## What to work on:
Exactly as written, transcribe each line of the listing.

### Records for the task ###

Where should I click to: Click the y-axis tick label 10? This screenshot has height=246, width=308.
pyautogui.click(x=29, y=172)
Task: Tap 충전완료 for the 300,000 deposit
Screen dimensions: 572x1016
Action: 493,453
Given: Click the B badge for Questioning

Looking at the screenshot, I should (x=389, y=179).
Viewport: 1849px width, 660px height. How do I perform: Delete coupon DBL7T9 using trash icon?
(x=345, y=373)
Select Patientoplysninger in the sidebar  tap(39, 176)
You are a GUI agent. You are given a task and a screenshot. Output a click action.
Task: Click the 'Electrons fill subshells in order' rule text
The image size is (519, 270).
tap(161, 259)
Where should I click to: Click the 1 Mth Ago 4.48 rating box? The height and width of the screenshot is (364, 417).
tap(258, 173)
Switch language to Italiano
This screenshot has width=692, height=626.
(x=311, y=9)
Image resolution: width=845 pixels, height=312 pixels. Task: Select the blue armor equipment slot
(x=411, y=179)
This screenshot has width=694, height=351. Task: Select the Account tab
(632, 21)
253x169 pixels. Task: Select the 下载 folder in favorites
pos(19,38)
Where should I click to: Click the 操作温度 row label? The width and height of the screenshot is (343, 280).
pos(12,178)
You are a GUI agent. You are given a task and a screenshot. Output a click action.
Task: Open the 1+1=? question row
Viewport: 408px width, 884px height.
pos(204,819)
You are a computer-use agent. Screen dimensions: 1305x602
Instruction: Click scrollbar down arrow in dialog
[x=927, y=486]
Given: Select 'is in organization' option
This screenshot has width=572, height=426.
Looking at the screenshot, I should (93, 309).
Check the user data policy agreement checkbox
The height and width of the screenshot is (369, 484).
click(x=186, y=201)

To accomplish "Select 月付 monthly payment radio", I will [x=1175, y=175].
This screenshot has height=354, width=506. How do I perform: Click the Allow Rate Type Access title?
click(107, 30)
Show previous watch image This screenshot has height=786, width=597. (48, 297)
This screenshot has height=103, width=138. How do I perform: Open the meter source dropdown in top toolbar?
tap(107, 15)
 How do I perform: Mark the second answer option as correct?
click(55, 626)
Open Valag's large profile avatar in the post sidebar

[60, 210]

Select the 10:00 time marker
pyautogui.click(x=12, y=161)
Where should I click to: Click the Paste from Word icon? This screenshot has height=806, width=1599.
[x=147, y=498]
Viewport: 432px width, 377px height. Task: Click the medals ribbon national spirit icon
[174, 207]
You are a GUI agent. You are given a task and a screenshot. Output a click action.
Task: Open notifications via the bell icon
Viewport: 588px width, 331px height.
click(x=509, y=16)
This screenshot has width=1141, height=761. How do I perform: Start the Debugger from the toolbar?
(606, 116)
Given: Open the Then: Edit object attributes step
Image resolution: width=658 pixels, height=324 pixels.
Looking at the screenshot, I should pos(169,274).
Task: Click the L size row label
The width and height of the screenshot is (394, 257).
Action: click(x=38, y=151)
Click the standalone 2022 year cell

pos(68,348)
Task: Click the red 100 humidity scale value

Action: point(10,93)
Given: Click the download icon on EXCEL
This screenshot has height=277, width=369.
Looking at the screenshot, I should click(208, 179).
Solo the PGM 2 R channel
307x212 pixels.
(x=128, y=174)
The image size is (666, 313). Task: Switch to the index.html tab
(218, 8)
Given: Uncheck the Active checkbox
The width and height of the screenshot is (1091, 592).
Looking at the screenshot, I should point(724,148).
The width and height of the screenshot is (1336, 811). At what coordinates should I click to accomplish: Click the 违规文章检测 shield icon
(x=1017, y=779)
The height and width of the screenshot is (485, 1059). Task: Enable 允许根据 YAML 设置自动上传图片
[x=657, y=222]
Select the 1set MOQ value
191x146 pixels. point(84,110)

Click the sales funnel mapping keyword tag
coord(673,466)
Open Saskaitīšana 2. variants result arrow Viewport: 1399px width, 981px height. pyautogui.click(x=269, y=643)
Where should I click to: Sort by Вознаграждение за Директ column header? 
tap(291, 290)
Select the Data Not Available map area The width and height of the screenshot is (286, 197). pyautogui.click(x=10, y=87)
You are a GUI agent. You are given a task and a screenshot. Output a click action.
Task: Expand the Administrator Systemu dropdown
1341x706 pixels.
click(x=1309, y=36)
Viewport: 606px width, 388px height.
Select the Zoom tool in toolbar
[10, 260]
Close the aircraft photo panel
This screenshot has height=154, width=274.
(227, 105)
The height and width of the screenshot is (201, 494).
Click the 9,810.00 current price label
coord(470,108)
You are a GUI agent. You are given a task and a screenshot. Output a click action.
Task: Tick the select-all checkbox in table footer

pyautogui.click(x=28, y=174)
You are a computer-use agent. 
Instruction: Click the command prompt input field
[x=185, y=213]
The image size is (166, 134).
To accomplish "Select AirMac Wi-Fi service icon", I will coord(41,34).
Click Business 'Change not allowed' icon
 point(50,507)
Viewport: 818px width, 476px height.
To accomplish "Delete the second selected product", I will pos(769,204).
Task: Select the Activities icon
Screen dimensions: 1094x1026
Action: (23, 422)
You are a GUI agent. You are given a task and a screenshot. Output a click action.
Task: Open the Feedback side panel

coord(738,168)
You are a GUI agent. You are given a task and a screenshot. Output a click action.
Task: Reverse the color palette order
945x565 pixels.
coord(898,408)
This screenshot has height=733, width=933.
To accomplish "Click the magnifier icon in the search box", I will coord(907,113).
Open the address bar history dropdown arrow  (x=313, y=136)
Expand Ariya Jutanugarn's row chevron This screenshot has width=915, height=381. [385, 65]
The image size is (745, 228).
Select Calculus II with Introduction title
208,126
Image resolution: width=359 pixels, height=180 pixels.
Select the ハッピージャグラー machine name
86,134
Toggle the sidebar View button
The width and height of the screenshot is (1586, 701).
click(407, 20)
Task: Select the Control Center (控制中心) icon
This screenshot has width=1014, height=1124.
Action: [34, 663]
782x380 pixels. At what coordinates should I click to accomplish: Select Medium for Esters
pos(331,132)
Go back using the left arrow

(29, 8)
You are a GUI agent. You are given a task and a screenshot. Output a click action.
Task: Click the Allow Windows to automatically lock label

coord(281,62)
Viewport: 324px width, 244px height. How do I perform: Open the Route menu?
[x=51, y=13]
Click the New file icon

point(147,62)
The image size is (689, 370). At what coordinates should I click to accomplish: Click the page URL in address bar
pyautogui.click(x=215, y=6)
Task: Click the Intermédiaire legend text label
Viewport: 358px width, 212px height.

###

## Completed exercise:
Where should I click to: Click the y-axis tick label 10? This screenshot has height=246, width=308.
pyautogui.click(x=29, y=172)
Task: Tap 충전완료 for the 300,000 deposit
Screen dimensions: 572x1016
Action: 493,453
Given: Click the B badge for Questioning

Looking at the screenshot, I should (x=389, y=179).
Viewport: 1849px width, 660px height. How do I perform: Delete coupon DBL7T9 using trash icon?
(x=345, y=373)
Select Patientoplysninger in the sidebar  tap(39, 176)
You are a GUI agent. You are given a task and a screenshot. Output a click action.
Task: Click the 'Electrons fill subshells in order' rule text
The image size is (519, 270).
tap(161, 259)
Where should I click to: Click the 1 Mth Ago 4.48 rating box? The height and width of the screenshot is (364, 417).
tap(258, 173)
Switch language to Italiano
This screenshot has width=692, height=626.
(x=311, y=9)
Image resolution: width=845 pixels, height=312 pixels. Task: Select the blue armor equipment slot
(x=411, y=179)
This screenshot has width=694, height=351. Task: Select the Account tab
(632, 21)
253x169 pixels. Task: Select the 下载 folder in favorites
pos(19,38)
Where should I click to: Click the 操作温度 row label? The width and height of the screenshot is (343, 280).
pos(12,178)
You are a GUI agent. You are given a task and a screenshot. Output a click action.
Task: Open the 1+1=? question row
Viewport: 408px width, 884px height.
pos(204,819)
You are a computer-use agent. Screen dimensions: 1305x602
Instruction: Click scrollbar down arrow in dialog
[x=927, y=486]
Given: Select 'is in organization' option
This screenshot has width=572, height=426.
Looking at the screenshot, I should (93, 309).
Check the user data policy agreement checkbox
The height and width of the screenshot is (369, 484).
click(x=186, y=201)

To accomplish "Select 月付 monthly payment radio", I will [x=1175, y=175].
This screenshot has height=354, width=506. How do I perform: Click the Allow Rate Type Access title?
click(107, 30)
Show previous watch image This screenshot has height=786, width=597. (48, 297)
This screenshot has height=103, width=138. How do I perform: Open the meter source dropdown in top toolbar?
tap(107, 15)
 How do I perform: Mark the second answer option as correct?
click(55, 626)
Open Valag's large profile avatar in the post sidebar

[60, 210]

Select the 10:00 time marker
pyautogui.click(x=12, y=161)
Where should I click to: Click the Paste from Word icon? This screenshot has height=806, width=1599.
[x=147, y=498]
Viewport: 432px width, 377px height. Task: Click the medals ribbon national spirit icon
[174, 207]
You are a GUI agent. You are given a task and a screenshot. Output a click action.
Task: Open notifications via the bell icon
Viewport: 588px width, 331px height.
click(x=509, y=16)
This screenshot has width=1141, height=761. How do I perform: Start the Debugger from the toolbar?
(606, 116)
Given: Open the Then: Edit object attributes step
Image resolution: width=658 pixels, height=324 pixels.
Looking at the screenshot, I should pos(169,274).
Task: Click the L size row label
The width and height of the screenshot is (394, 257).
Action: click(x=38, y=151)
Click the standalone 2022 year cell

pos(68,348)
Task: Click the red 100 humidity scale value

Action: point(10,93)
Given: Click the download icon on EXCEL
This screenshot has height=277, width=369.
Looking at the screenshot, I should click(208, 179).
Solo the PGM 2 R channel
307x212 pixels.
(x=128, y=174)
The image size is (666, 313). Task: Switch to the index.html tab
(218, 8)
Given: Uncheck the Active checkbox
The width and height of the screenshot is (1091, 592).
Looking at the screenshot, I should point(724,148).
The width and height of the screenshot is (1336, 811). At what coordinates should I click to accomplish: Click the 违规文章检测 shield icon
(x=1017, y=779)
The height and width of the screenshot is (485, 1059). Task: Enable 允许根据 YAML 设置自动上传图片
[x=657, y=222]
Select the 1set MOQ value
191x146 pixels. point(84,110)

Click the sales funnel mapping keyword tag
coord(673,466)
Open Saskaitīšana 2. variants result arrow Viewport: 1399px width, 981px height. pyautogui.click(x=269, y=643)
Where should I click to: Sort by Вознаграждение за Директ column header? 
tap(291, 290)
Select the Data Not Available map area The width and height of the screenshot is (286, 197). pyautogui.click(x=10, y=87)
You are a GUI agent. You are given a task and a screenshot. Output a click action.
Task: Expand the Administrator Systemu dropdown
1341x706 pixels.
click(x=1309, y=36)
Viewport: 606px width, 388px height.
Select the Zoom tool in toolbar
[10, 260]
Close the aircraft photo panel
This screenshot has height=154, width=274.
(227, 105)
The height and width of the screenshot is (201, 494).
Click the 9,810.00 current price label
coord(470,108)
You are a GUI agent. You are given a task and a screenshot. Output a click action.
Task: Tick the select-all checkbox in table footer

pyautogui.click(x=28, y=174)
You are a computer-use agent. 
Instruction: Click the command prompt input field
[x=185, y=213]
The image size is (166, 134).
To accomplish "Select AirMac Wi-Fi service icon", I will coord(41,34).
Click Business 'Change not allowed' icon
 point(50,507)
Viewport: 818px width, 476px height.
To accomplish "Delete the second selected product", I will pos(769,204).
Task: Select the Activities icon
Screen dimensions: 1094x1026
Action: (23, 422)
You are a GUI agent. You are given a task and a screenshot. Output a click action.
Task: Open the Feedback side panel

coord(738,168)
You are a GUI agent. You are given a task and a screenshot. Output a click action.
Task: Reverse the color palette order
945x565 pixels.
coord(898,408)
This screenshot has height=733, width=933.
To accomplish "Click the magnifier icon in the search box", I will coord(907,113).
Open the address bar history dropdown arrow  (x=313, y=136)
Expand Ariya Jutanugarn's row chevron This screenshot has width=915, height=381. [385, 65]
The image size is (745, 228).
Select Calculus II with Introduction title
208,126
Image resolution: width=359 pixels, height=180 pixels.
Select the ハッピージャグラー machine name
86,134
Toggle the sidebar View button
The width and height of the screenshot is (1586, 701).
click(407, 20)
Task: Select the Control Center (控制中心) icon
This screenshot has width=1014, height=1124.
Action: [34, 663]
782x380 pixels. At what coordinates should I click to accomplish: Select Medium for Esters
pos(331,132)
Go back using the left arrow

(29, 8)
You are a GUI agent. You are given a task and a screenshot. Output a click action.
Task: Click the Allow Windows to automatically lock label

coord(281,62)
Viewport: 324px width, 244px height. How do I perform: Open the Route menu?
[x=51, y=13]
Click the New file icon

point(147,62)
The image size is (689, 370). At what coordinates should I click to accomplish: Click the page URL in address bar
pyautogui.click(x=215, y=6)
Task: Click the Intermédiaire legend text label
Viewport: 358px width, 212px height.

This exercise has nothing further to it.